Manufacturers have also listed their specific concerns. They accept that since the local market gets saturated very easily, export is a necessity. However, due to fierce competition in the single market, margins for profit have decreased proportionally. Importers and exporters showed concern that at times there is still an element of national protectionism that takes precedence over EU interests. Although there should be no barriers to trade within the single market, there are cases whereby countries impose trade barriers in an attempt to protect their own markets. In this respect, increased market surveillance for businesses could help eliminate unfair practices at both the micro and macro levels, such as insufficient labelling and production which do not tie up with European standards.
From a hospitality industry perspective, the single market has offered a boost in terms of the credibility and sustainability of Malta as a tourism destination. Despite this, EU accession has only accounted for a marginal change in operations since pre-accession days. Prior to Malta’s EU accession in 2004, tour operators were already able to bring tourists to Malta, given that the relevant local regulatory framework was already in line with EU regulations; however this has been facilitated further when the country joined the Schengen area.
With regard to European Commission initiatives which seek to raise awareness on the single market, participants generally concurred that information is generally easily available.

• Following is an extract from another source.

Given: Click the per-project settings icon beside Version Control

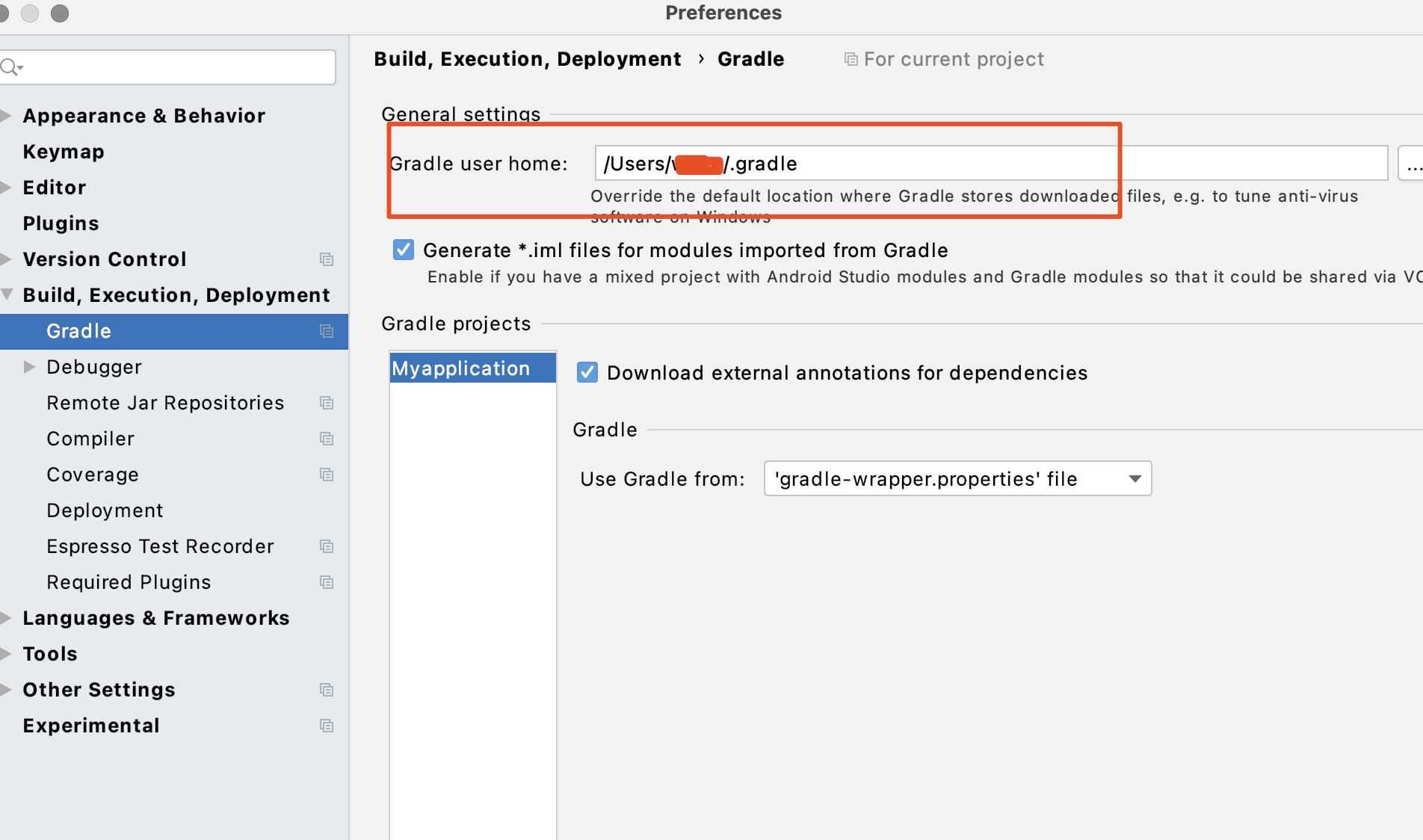Looking at the screenshot, I should [327, 259].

They agreed that this is imperative if they are to compete successfully within the bloc. They also agreed that more needs to be done by national governments and constituted bodies to allow the business community to be fully aware of the changes in EU legislation and procedures as these often prove to be a stumbling block for the business community. The setting up of a national single market office could offer a solution to help businesses overcome this grey area and to avoid the overlapping of competences within Government ministries and departments. Such an office could help identify best practice market access solutions and also opportunities for product identification, grants and EU funds. The filtering of information relevant to particular business sectors could be provided through training as well as information seminars and workshops. This would also help to overcome burdensome irregularities in the bureaucracy of national administrations.

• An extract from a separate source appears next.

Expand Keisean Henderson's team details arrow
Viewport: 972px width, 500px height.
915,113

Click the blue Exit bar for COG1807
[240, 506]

The Single Currency and the European Single Market
Among the different focus groups, the euro currency was generally considered as a positive element of the single market, described as a means to facilitate trade, particularly within the confines of the EU internal market. Some reservations however were noted that operations sometimes encountered obstacles due to the fact that the United Kingdom, a key trading partner of Maltese businesses, still retains the sterling; which is particularly problematic when there are fluctuations between the euro and the sterling. The financial crisis has also brought about fluctuations in the value of the euro, which cause significant volatility when negotiating with businesses based in third countries.
The Digital Agenda
All participants claimed to have a website, some even in multiple languages. This has increased opportunities not only within business-to-consumer relations, but also for business-to-business relations. It is interesting to note that manufacturers and distributors regarded the internet as nothing more than a networking and marketing tool. However, the services and tourism sectors believe that there remains a highly untapped potential for their sector in the digital market, due to the numerous possibilities it offers in e-commerce and networking, which could all contribute towards offsetting, at least to some extent, the natural geographical accessibility challenges faced by Maltese economic operators.